# What to do about Pics?



## nmayeux (Sep 13, 2006)

Seems that I have exceeded the maximum amount of dowload space of 256k.  What do I need to do to post pics again?  Do I need to delete posts, or can I be cleared to more space?  All of my pics have pretty much been Q related, and I think that they have contributed to the site.  Thanks for your help.


----------



## doug123 (Sep 13, 2006)

Hi Noah,

That just means the one pic you are trying to load is more than 256k.

You need to resize it to be less than 256k.

It doesn't have anything to do with previous pics posted.


----------



## jabo (Sep 13, 2006)

I had the same problem on Monday with a pic that was 143 kb and 640X480.  I don't know if the server is messing up or if my deleting some of the pics from my other posts helped, but I was able to post the same exact pics yesterday with no problem.


----------



## bob-bqn (Sep 13, 2006)

I usually post off-site and link too them. I hope you wouldn't have to delete to upload more. That would cause chaos in the archives. :(


----------



## cajunsmoker (Sep 13, 2006)

Try using the image shack thing Noah.  You know how many pics I post and I never have had a problem since Bob-BQN got me on the beam with image shack. :D


----------



## nmayeux (Sep 14, 2006)

I automatically resize my pics when I download them from my camera, but now I can't even download my avitar.  Something has happened, and it says that I have reached my 256KB download quota.  Have I been spanked and don't know it?


----------



## TulsaJeff (Sep 14, 2006)

ok.. I am walking in slowly here, please nobody hit me..

We have so many folks addicted to food porn that the bandwidth allowed on our site keeps going over and I keep having to upgrade. I thought to myself that I need to put a small limitation on the size of pictures to try and keep costs down just a little.

Maybe 256k is too small.. I will upgrade it to 500 and see if that suits everyone. The ONLY thing I am trying to eliminate is the uploading of pics that are  2-5 megabytes and we do get some of those.

Everytime a picture is viewed it goes against our allowed bandwidth and when the bandwidth is used up that I have paid for I get this email that says "you must upgrade, immediately" so anyway..

I will raise it to 500 mb and if anyone has trouble with that size let me know and I will raise it a little more. I want to have something reasonable for everyone.

We used 25GB of bandwidth last month and that is exciting but very costly.

I don't want to stop anyone from viewing or uploading pictures, that is one of the things that makes this site great.
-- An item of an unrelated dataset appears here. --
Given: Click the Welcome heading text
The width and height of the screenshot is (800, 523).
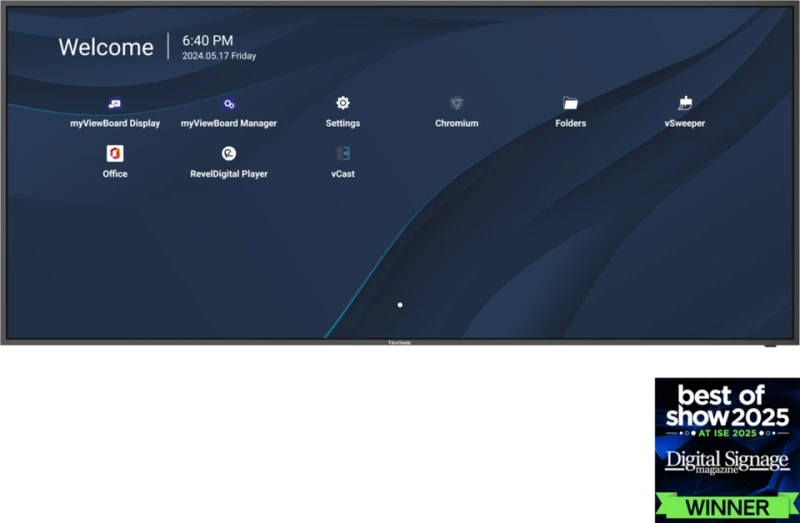Looking at the screenshot, I should (106, 47).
I just want you guys to try very hard to keep the file size as reasonable as possible and if you know how and can use a site like photobucket or image shack to post pics then that really helps.

Hope that explains things a little better and helps you to understand the logistics of what I try to do and why.

You guys are great.. keep up the good work!


----------



## jabo (Sep 14, 2006)

Jeff, I think 250 kb is fine.  However the problem that I experienced the other day was with a pic that was not over 250 kb, it was only 140 kb or so.  I think it is just a snafu that comes up.  I was allowed to post pics again after I deleted my food porn from the other thread.  I understand your bandwidth issues, but I am absolutely sure that the pic that I was trying to upload that got the me the "over 250 kb" message was not over sized.  I hope this helps.  I don't think that it is the pic size that we are having a problem with.

Jamie


----------



## nmayeux (Sep 23, 2006)

Jeff,
I still cannot post pics of any size.  I can't even post my avitar, as it says that it exceeds the 500kb limit.  Any help would be appreciated.


----------



## jabo (Sep 23, 2006)

I just proved that it is not the size limit of one pic that I am going over, the forum currenly only allows me to put 500kb worth of pics up before I have to delete old ones.  

Are there easier ways than putting the pics on my personal site and then linking to them?  I don't want to kill all Jeff's bandwidth, but I would like to post pics.

Jamie


----------



## swalker (Sep 23, 2006)

I too had to delete pictures that I had previously posted...to be able to add some more uploads...no biggie. Wanted to show some new smoked food anyway. I got the same message stating I had exceeded my 256k. I think now if you reach your 500mb limit, just delete some of your earliest posts and you can add some new ones. I have also just learn how to use image shack correctly...what a deal...

Steve


----------



## cajunsmoker (Sep 23, 2006)

If you can use imageshack, or another service like that,  it would be better than deleting previous pics.  Deleting previous pics will leave little red X's inside little square boxes where your pics were in previous posts.  That is going to be very confusing to newbies and lurkers. :(


----------



## doug123 (Sep 25, 2006)

I wasn't able to post any more pics either.

Use ImageShack. You don't even have to register if you don't want to.

Took me about a minute to figure it out.


----------